Из красных и синих кругов перед артистом выплыла рука в белой манжете, с золотым кольцом. Он потряс её. Ставров подхватил валявшийся поблизости стул и сел, поддёрнув брюки. Он улыбался, но лицо оставалось холодноватым.
– Вообще-то я трубач, – нерешительно сообщил Василий Степанович. – В оркестре.
Но Миша уже нёс в обеих руках, как два ведра, баян и ящик. Следом петлей тащился соединявший их кабель. Не доходя, Миша оставил ящик на полу, а баян опустил на колени музыканту. Василий Степанович подскочил: раскалённые брюки обожгли ноги. Он едва не уронил инструмент. Потом утвердил его на коленях и, раз уж отступать было некуда, постарался как можно более лихо накинуть ремни на плечи. И машинально поставил пальцы туда, где начинается “Когда б имел златые горы...” Но, покосившись на инженера, опустил руку.
– Давай, давай. Что-нибудь для души, – подбодрил Миша.
– Для души? – повторил трубач. Некоторое время он помедлил, как бы сосредотачиваясь, а на самом деле для важности. Затем тряхнул волосами (точнее, в основном залысинами) и вдохновенно заиграл.
По экрану метнулся синий сполох.

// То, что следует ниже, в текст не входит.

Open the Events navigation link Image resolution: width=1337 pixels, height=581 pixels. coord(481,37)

Простенькая мелодия недружно расширилась, в ней появились украшения. Стенка ящика стала бурой, по ней поплыли рыжие пятна. Исполнитель запустил длинную фиоритуру с пронзительными вскриками. Экран сделался устойчиво серым...
Оркестрант прервал игру и поковырялся в пуговках баяна:
– Не настроено, что ли...
– Возможно, пьеса... не совсем удачная, – возразил Борис Семёнович. – Если позволите, я предложу вам ноты.

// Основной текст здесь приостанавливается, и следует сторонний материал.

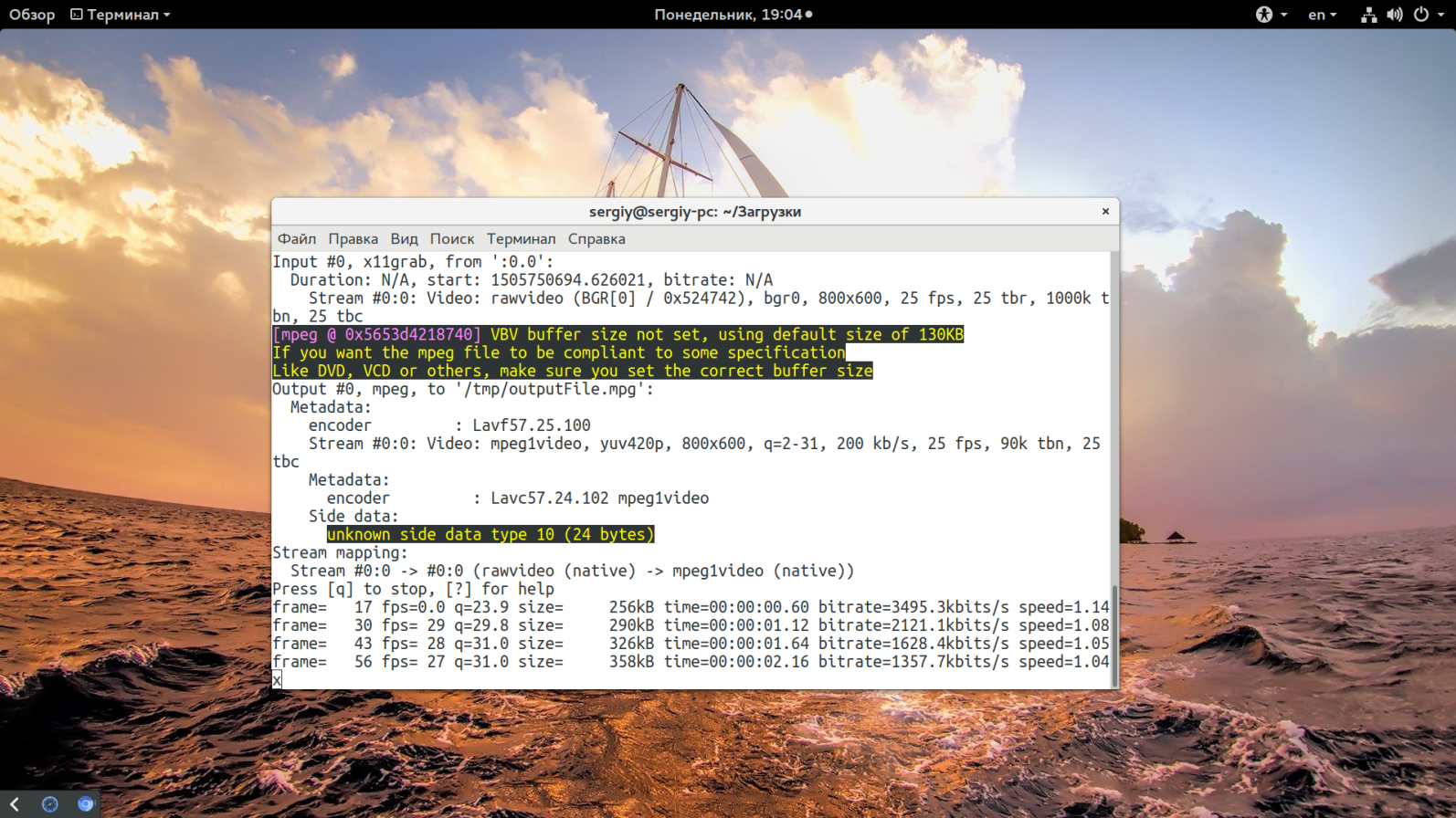Open the Правка menu
Image resolution: width=1456 pixels, height=818 pixels.
(x=353, y=239)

Интерпретатор побагровел. Он играл собственный опус.
Ставров вынул из кармана неожиданно затрёпанный блокнот и полистал его. Чтобы скрыть конфуз, неловкий сочинитель свысока осведомился:
– Ваше произведение?
Инженер ответил только удивлённым взглядом и поднял перед Василием Степановичем раскрытую рукопись. Трубач снизошёл до неё и долго читал, непроизвольно надув щёки. Наконец собрался с духом и очертя голову пустился по нотным линейкам и по клапанам.
Этюд начинался едва не одними паузами. На экране они сопровождались чернотой. Затем стало повеселее, темп ускорился. Появились фиолетовые и голубые тона. Пошли хитрые узоры в мелодии, зелёные и жёлтые всплески на экране. После нескольких смеющихся созвучий произведеньице завершилось триолями и оранжево-красным пламенем.
– Ишь! – признал музыкант, отпуская кнопки. – Что это?
Инженер переглянулся с фотографом и спросил:
– Простите, а чьё авторство вы могли бы предположить?
Василий Степанович точно отличал, пожалуй, только Щедрина от Моцарта. Тем не менее он не захотел ударить лицом в грязь и заявил:
– Ранний Прокофьев.
– Да? – вдумчиво произнёс Ставров. – Надо будет проверить... Изящная пьеска, не правда ли? Михаил! Сбегай ко мне, на столе нотная тетрадь, принеси.
Фотограф исчез.
– Поставьте инструмент, Василий Степанович. Я очень и очень рад был увидеть профессиональное исполнение. Что же касается присланного вам вознаграждения...
– Да, – заинтересовался трубач и опустил баян на пол.